After some trouble with the local governor, the quartet barely manage to land where they want to go – turns out having Lon Chaney Jr. grabbing the control stick of one’s plane in mid-flight is not a good thing. But hey, at least there’s more uranium to be found here than Marty could ever have dreamed of! In a strange coincidence, there’s also a frightening amount of preposterously giant fauna around. After boring interpersonal problems and too much footage of “giant” animals slaughtering one another, our heroes finally meet the titular personage (Duncan “Dean” Parish), though the “cyclops” really is a giant guy with a half melted face and brain damage. You’ll never guess who he was before the glories of radiation had their way with him.

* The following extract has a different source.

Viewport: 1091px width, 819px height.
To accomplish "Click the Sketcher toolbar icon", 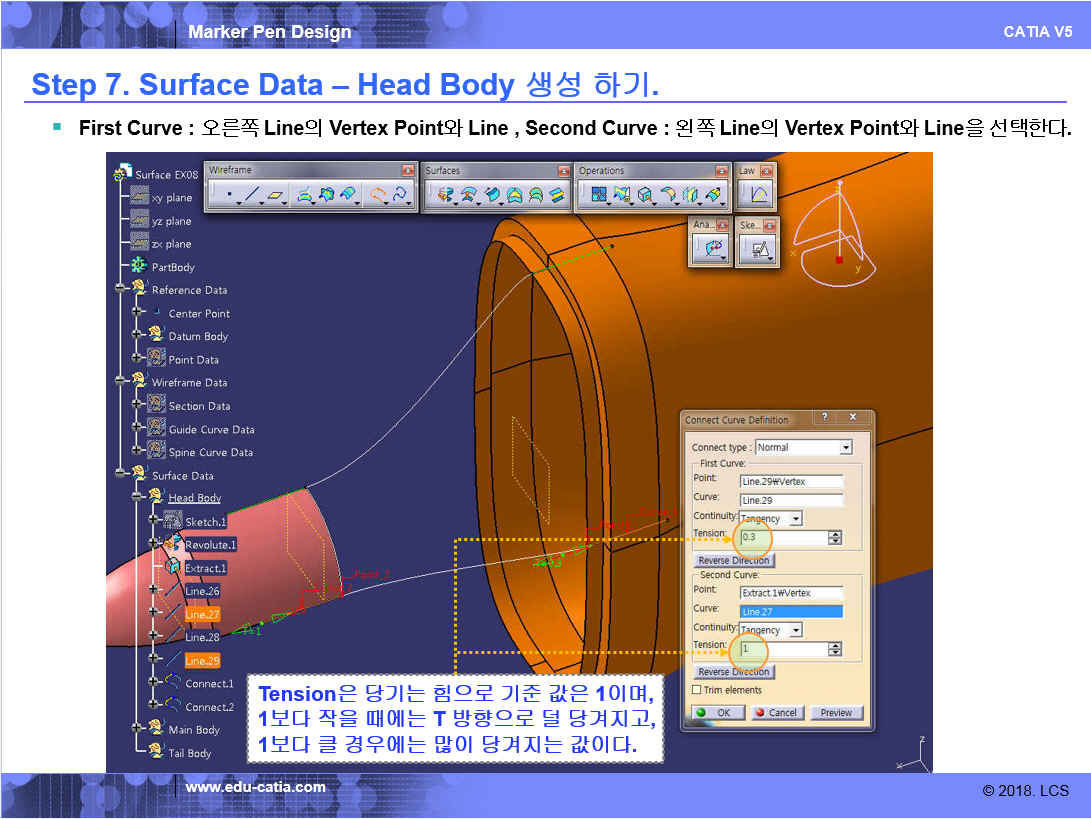I will tap(761, 251).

Bert I. Gordon’s The Cyclops is a bit of a shame, for it puts a rather interesting and effective twenty minutes of film behind forty minutes going on two-hundred of library footage of planes, pointless feet-dragging, and the kind of interpersonal conflict that doesn’t even make sense if you believe every character in the film to be a fool as well as an arsehole.
Worse, the film’s early three hours of running time are mostly dull as dishwater with scenes that shouldn’t have been in the movie in the first place going on for far too long while little of importance to character, theme, plot or audience enjoyment happens. It’s, as is regularly the case with Gordon’s films for me, particularly frustrating because the director actually was one of the more visually dynamic ones of his time and budget bracket, talents that are wasted when there isn’t anything in Gordon’s own script to actually apply them to. The animal slaughter involved doesn’t exactly help improve things, adding a degree of unpleasantness that still manages to be pretty dull, adding insult to the injury of animals dying for our enjoyment by not containing even the suggestion of enjoyability.

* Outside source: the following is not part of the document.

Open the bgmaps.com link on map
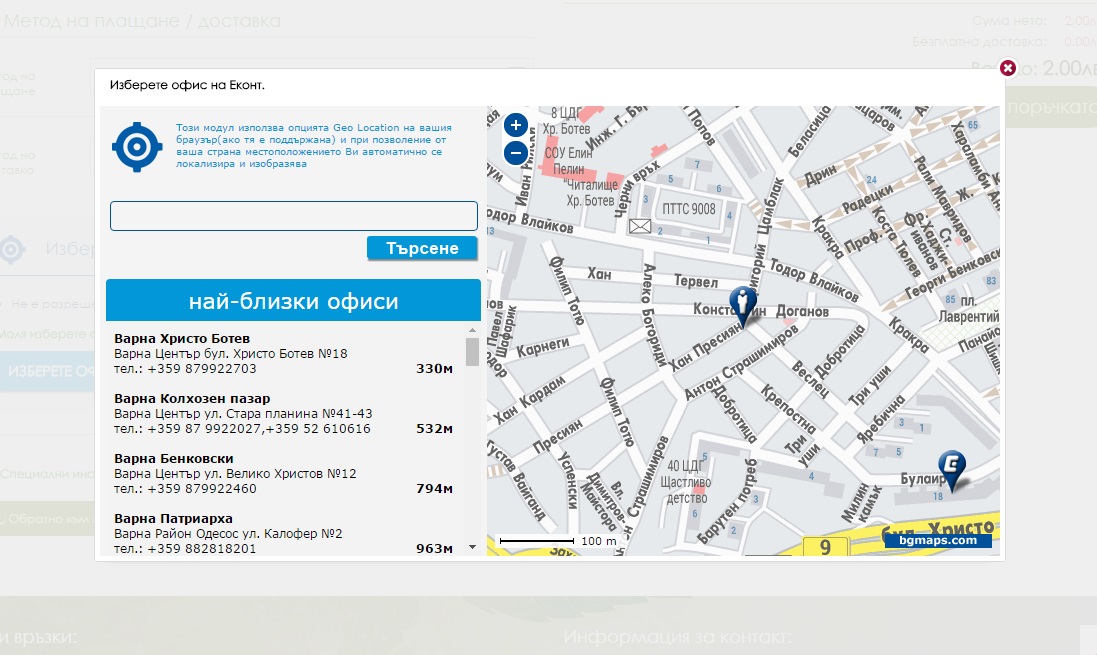This screenshot has width=1097, height=655. tap(937, 540)
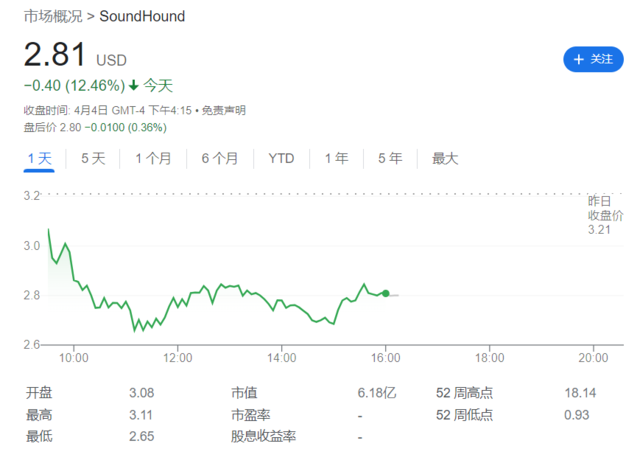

The thing is, once the actual film begins about forty minutes of real time in, the still conscious viewer is actually treated to something worthwhile. Jack H. Young’s “cyclops” make-up is as gruesome as anything I’ve seen in a film from this era, really making the so-called monster look like the victim of radiation damage, enabling the film to make its so-called monster painfully human at the moments when it counts. And make no mistake, this make-up, the big guy’s background and his unceasing desperate grunting (thought up in a time when sound design generally was an afterthought), as well as his undeserved end combine not just into one of the sadder giants in Gordon’s giant-rich filmography, but reach a point amounting to actual tragedy; which is no mean feat given that the giant also has an embarrassing wrestling match with a python (or is it a boa?).

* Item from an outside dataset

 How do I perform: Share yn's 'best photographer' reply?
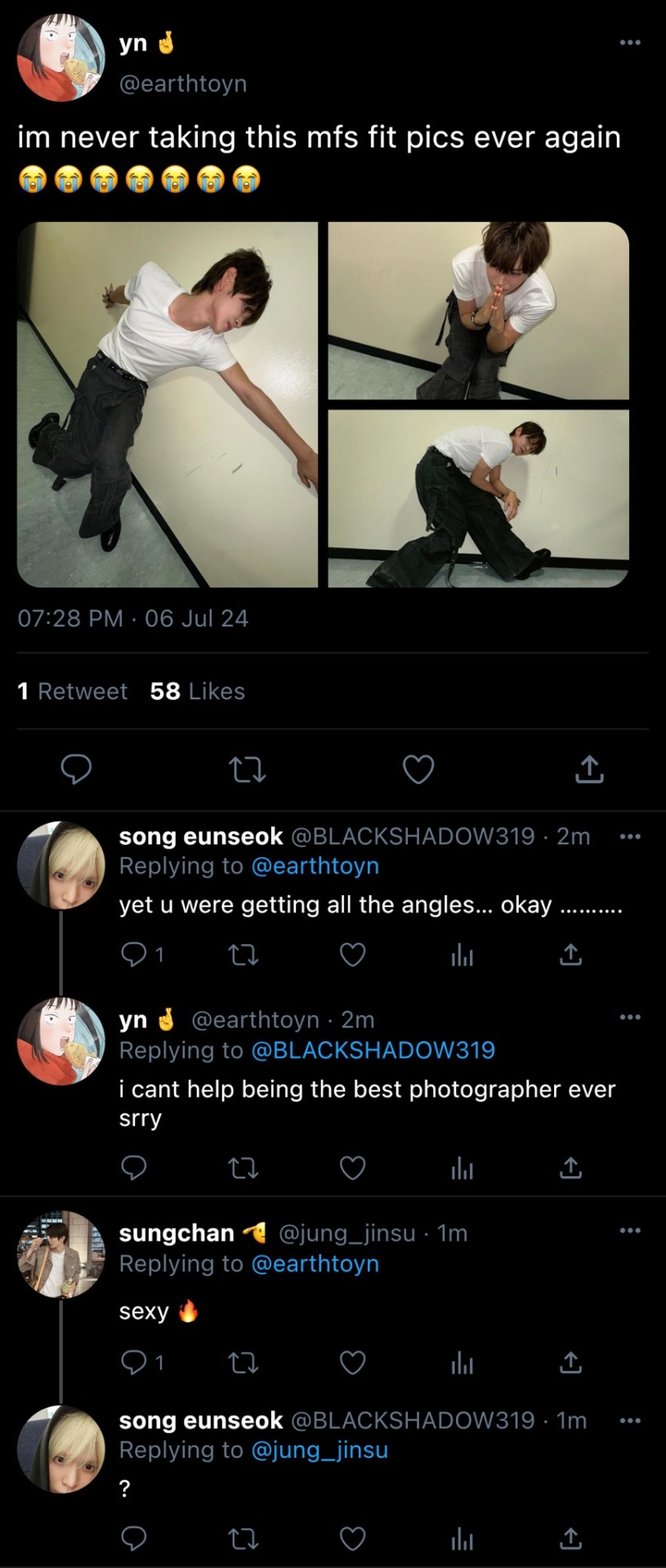(x=570, y=1169)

I find this aspect of the movie so surprisingly dark, so effective in its darkness, and so atypical for 50s horror/SF films I’d nearly be willing to suggest it’s worthwhile wading through the dullness that comes before. At the very least, this part of The Cyclops illustrates that Gordon, despite what people - including myself - often unfairly suggest had ambitions as a filmmaker beyond making a quick buck by showing giant or tiny things.
2 comments:
I suppose this sort of thing was bound to happen eventually, but how is it that we both managed to post a review of this on the same day?
I love The Cyclops (first Gordon film I ever saw). This, Colossal Man, and Colossal Beast all have tragic overtones, which was, as you state, quite out of the ordinary for American giant monster cinema of the time.
It's that "great minds think alike" business again, I believe.
Now that I think about it, Gordon's ATTACK OF THE PUPPET PEOPLE also has tragic undertones, at least, with its somewhat sympathetic mad doll maker.